The city’s pivot on creating a designated campground caught commissioners by surprise Thursday. Because the idea to set up shelters in established buildings is new, commissioners told councilors they were not prepared to make a decision.
“I don’t know how to react. ... What you are proposing is so different from the direction we were heading,” Commissioner Julie Westendorff said.
Commissioners and councilors previously discussed opening a campground for homeless residents who currently live on county property west of downtown Durango. The sprawling location had about 45 campsites this summer, with one to four campers per site. Officials worry that campers in that area lack proper sanitation and pose a fire danger.
The La Plata County Sheriff’s Office has allowed camping in the designated area because the community does not have sufficient shelter for homeless residents. Arresting people for sleeping when they have nowhere else to go is a violation of their legal rights, said La Plata County Sheriff Sean Smith.
The city of Durango enforces its camping ban, and the Forest Service has a two-week limit on camping in one spot.
The plan was to make those campers living on county land relocate this spring to a new site. Sites being considered were near the social services campus on Avenida del Sol and one near Bodo Industrial Park behind the Centennial Center.
But councilors received many concerns from neighbors about those sites and acknowledged they are problematic. For example, a site near Avenida del Sol on the west side of town would be visible to funeral processions headed to Greenmount Cemetery, Assistant City Manager Kevin Hall said. The site near Bodo would be visible from County Road 210, the road to Lake Nighthorse.
Concerned neighbors were not unsympathetic to the homeless residents, he said.
“I’m not hearing anyone say, ‘Let’s not help,’” Hall said.
For Councilor Sweetie Marbury, the idea of a legalized campground no matter where it is located is unfavorable.
“I don’t want to be a magnet,” Marbury said.
Providing shelters for homeless residents to sleep would allow law enforcement to enforce camping bans on La Plata County property, which councilors believe would mitigate fire danger and eliminate a need for a designated campsite.
“We can’t allow continued non-enforcement of laws that are on the books, nor should we create a cage,” Councilor Dean Brookie said.
Smith said he would enforce the camping ban on county property if adequate space was provided for homeless residents to sleep.
But he is concerned shelters could drive some people who do not want to live indoors into the woods and make it tougher for the Sheriff’s Office to prevent fires and enforce bans.
“The more dispersed they get, the harder it becomes,” he said.

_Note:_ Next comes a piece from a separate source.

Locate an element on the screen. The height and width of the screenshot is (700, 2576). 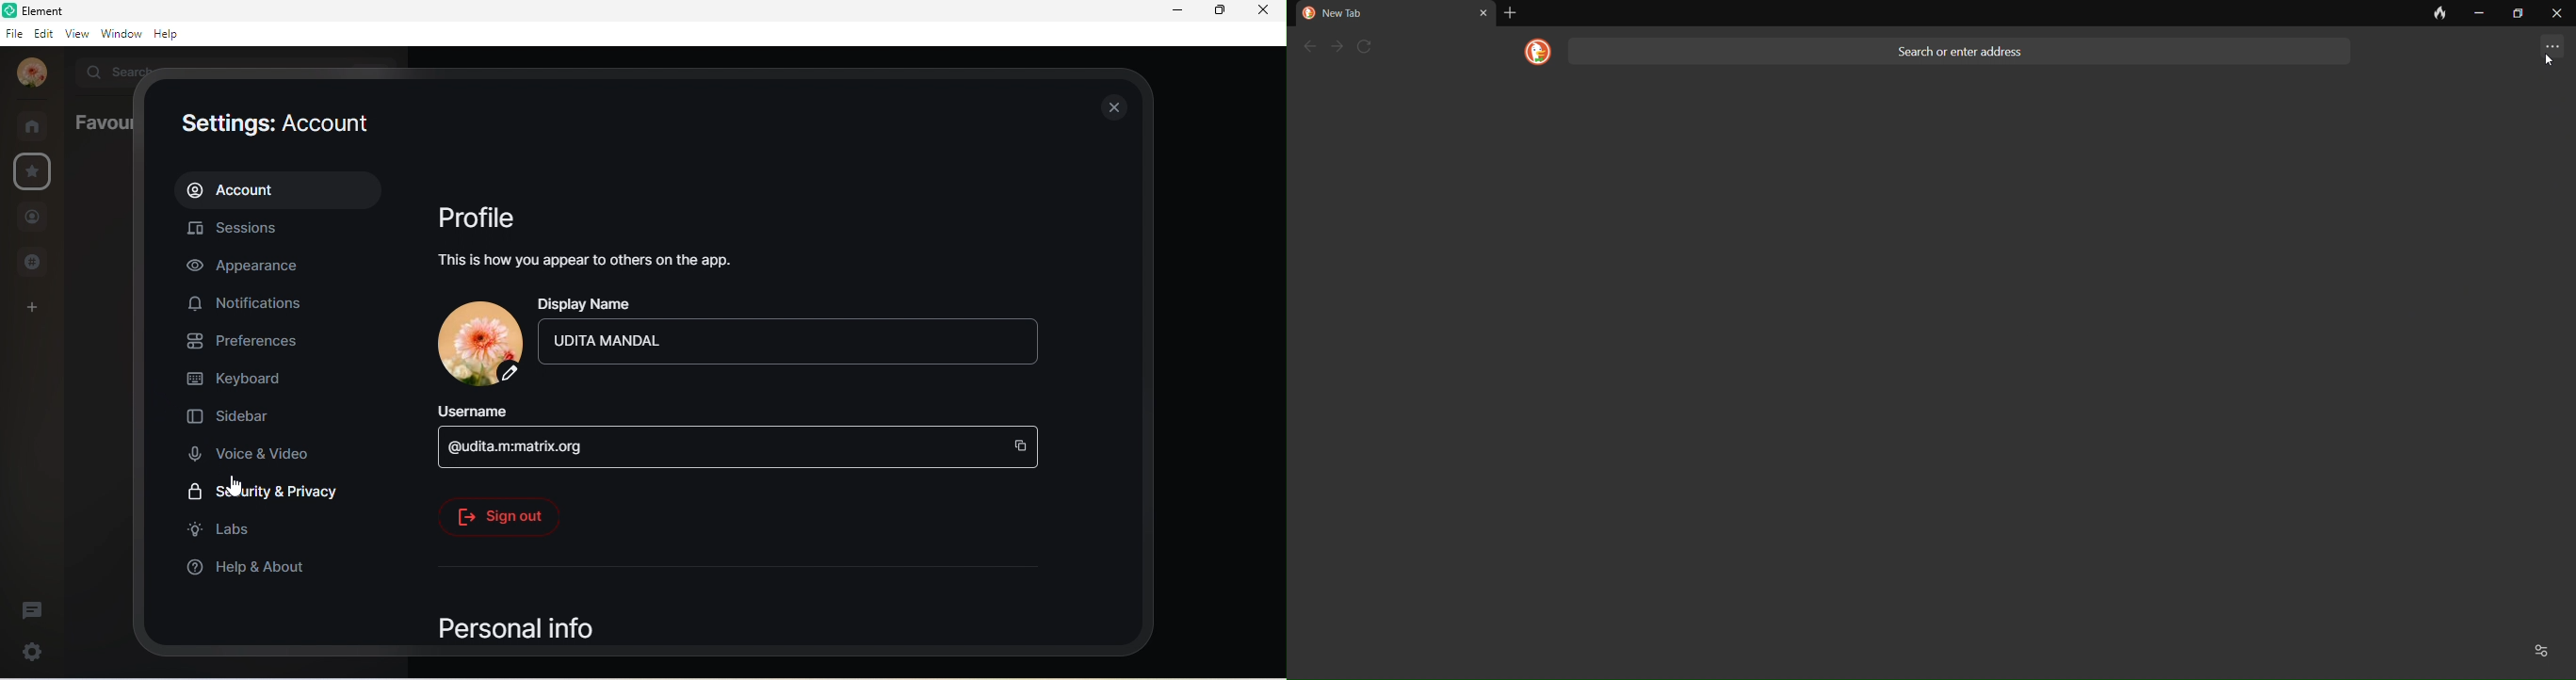
help and about is located at coordinates (248, 568). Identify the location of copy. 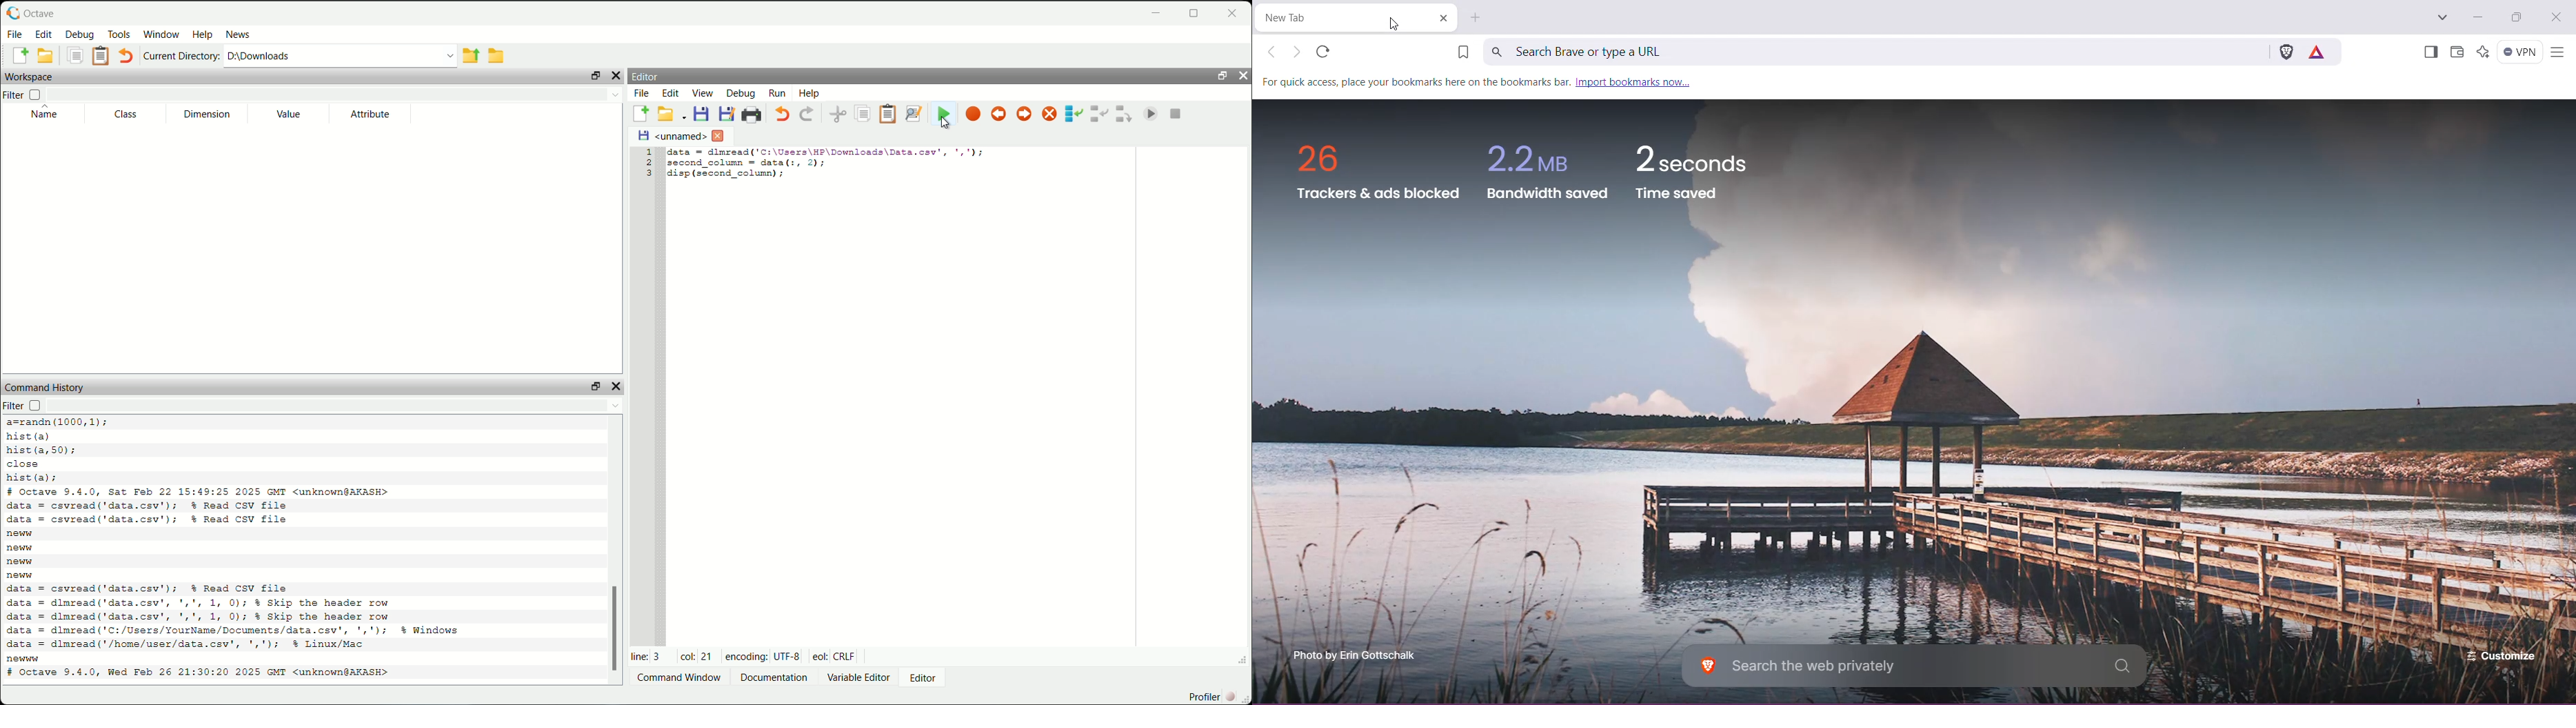
(865, 116).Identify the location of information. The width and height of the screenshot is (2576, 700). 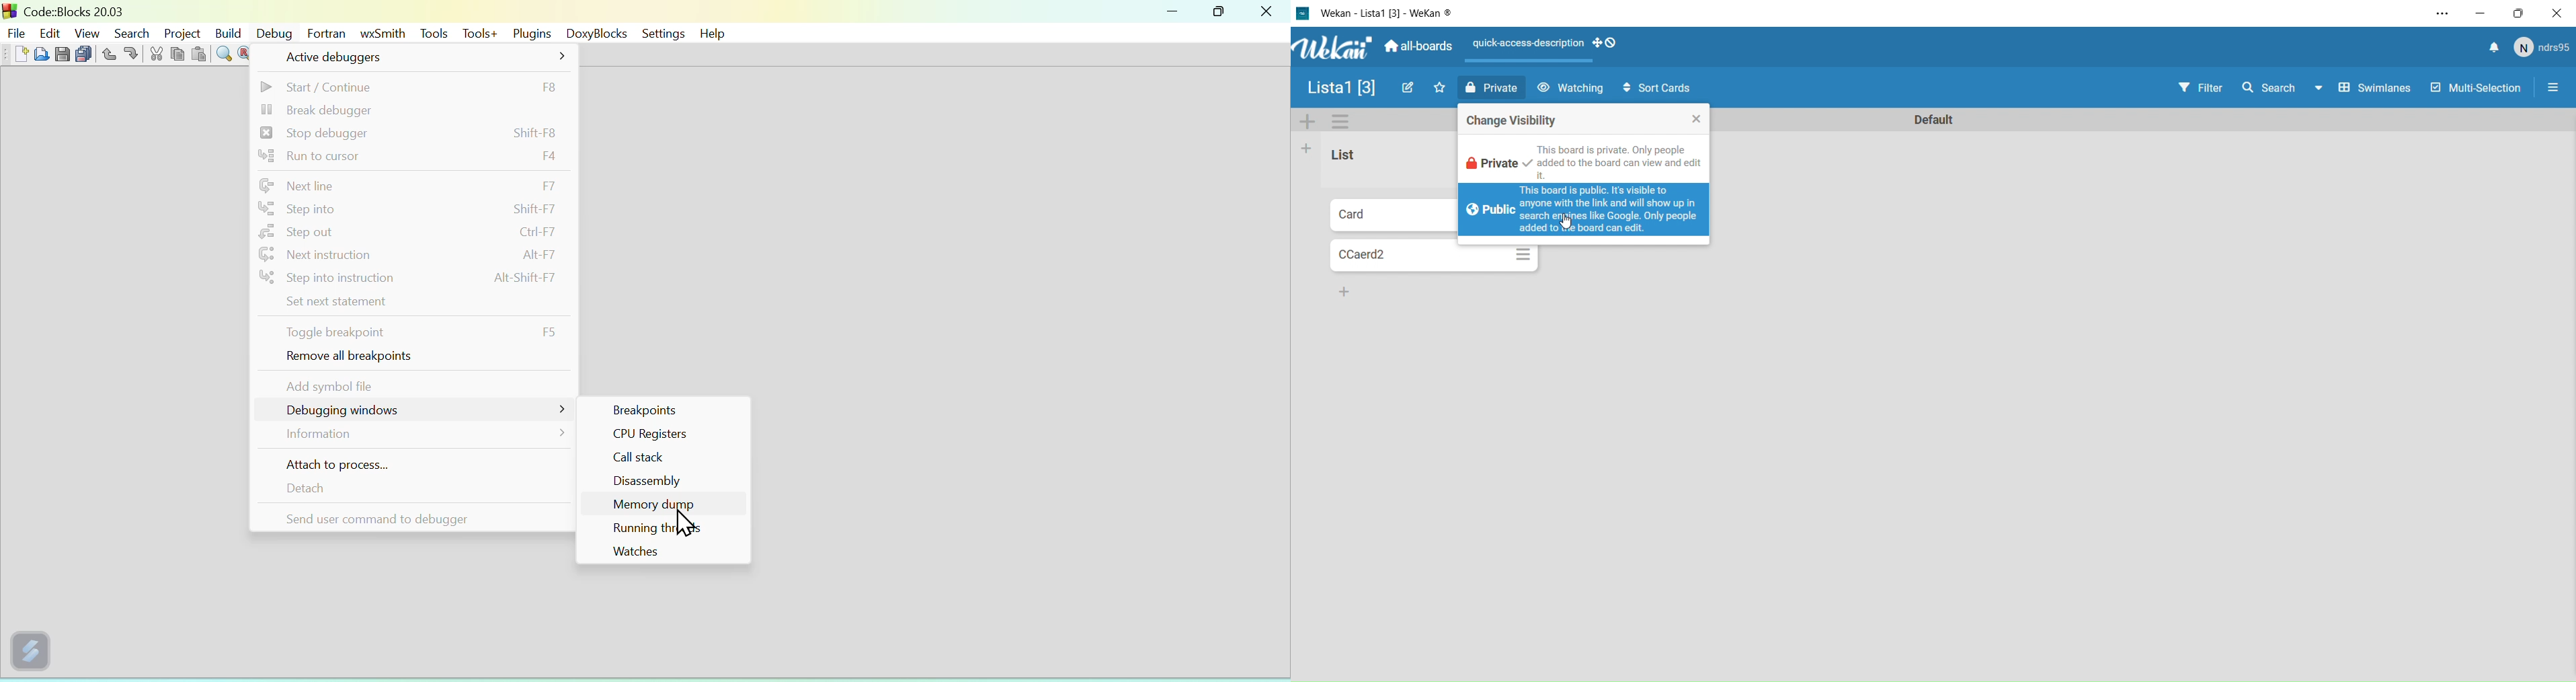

Shutting down the camp west of Durango will likely require a formal notification process, he said.
Public officials agreed setting up scattered shelters or any new solution to addressing homelessness will require broad collaboration.
“It has to be a community-wide effort,” Councilor Melissa Youssef said.
Officials did not make a decision on camping, but they did refine plans to hire a coordinator for homeless services in the city. The coordinator will be an administrative position to organize social services provided by other groups. The city, county and nonprofits would fund the position.
“It is a full-time job to coordinate between the governing bodies and the community,” Manna soup kitchen Executive Director Kathy Tonnesson said. She was among those who recommended the creation of the position.
The position might be under the umbrella of the San Juan Basin Public Health Department, said Executive Director Liane Jollon.